Regulator warns of financial market instability despite strong economic outlook
Despite a positive economic forecast, the Netherlands’ Authority for the Financial Markets (AFM) has cautioned that stability in financial markets could quickly shift, with vulnerable populations at increased risk in times of economic uncertainty. In its annual Trend Insight report, the AFM highlights the need for caution given global economic fragility and potential new shocks.
The AFM noted that Dutch households have displayed resilience in response to rising inflation and interest rates, a trend supported by government aid during the COVID-19 pandemic and recent energy crises, along with steady wage growth, a tight labor market, and a preference for long-term fixed mortgage rates. However, the AFM urges sustained attention to financially fragile households who may face significant impacts from rising living costs and debt service burdens.

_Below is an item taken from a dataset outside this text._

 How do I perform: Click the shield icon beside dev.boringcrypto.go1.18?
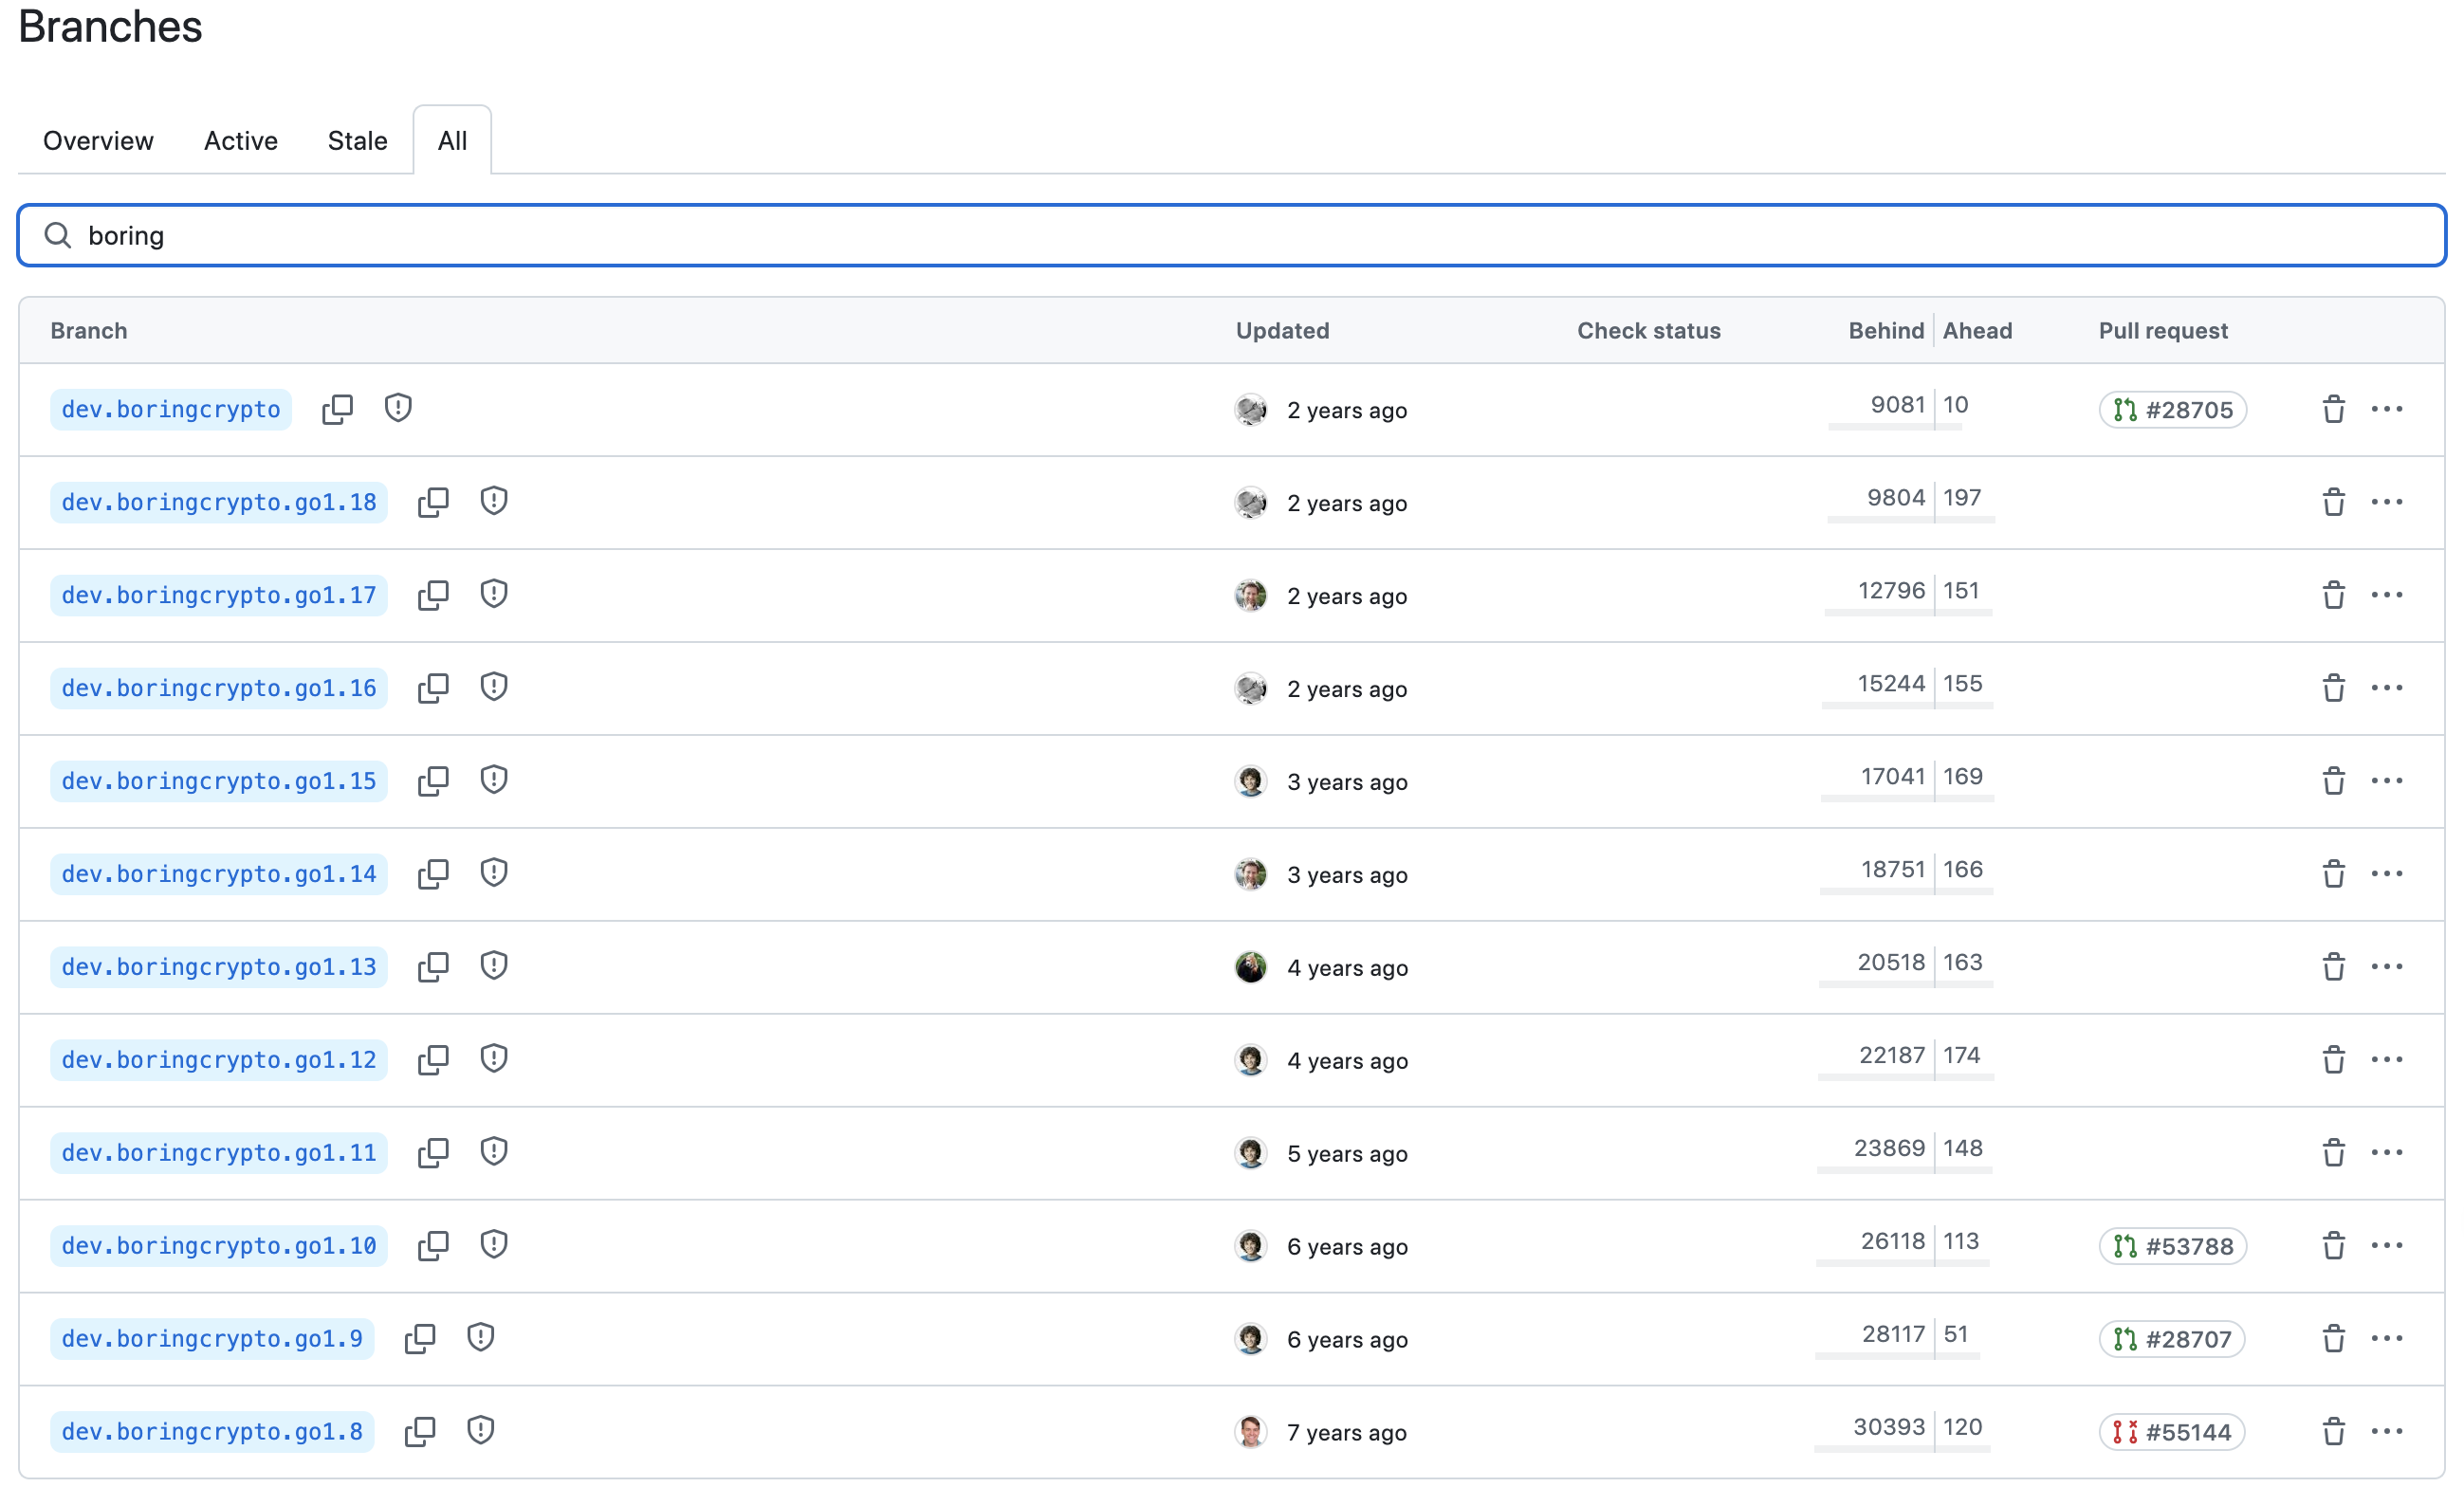tap(493, 501)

Certain household groups remain especially vulnerable, including those engaged in high-risk investments or holding large personal loans. The aging population and migration trends are shifting dynamics among financially vulnerable groups. Those with a migrant background, for example, may face heightened risks of financial exclusion, underinsurance, or fraud in cross-border transactions with unregulated entities. The AFM points to older adults on limited pensions, reliant on state benefits, and lacking homeownership as another particularly at-risk group.
Younger generations, too, face financial vulnerabilities, increasingly normalizing debt through services like pay-as-you-go financing and engaging in high-risk investments, including cryptocurrencies. The AFM notes that young people’s familiarity with debt and risky financial practices requires close monitoring, given their potential exposure to volatility.
While inflation has moderated somewhat, AFM’s forecast indicates that economic growth will remain slow, pointing to a broader cooling last year due to high food and energy costs. Though a severe recession was avoided, the AFM warns that stability could be short-lived. Persistent inflation above the European Central Bank’s target may delay rate cuts, while geopolitical developments could also unsettle financial markets.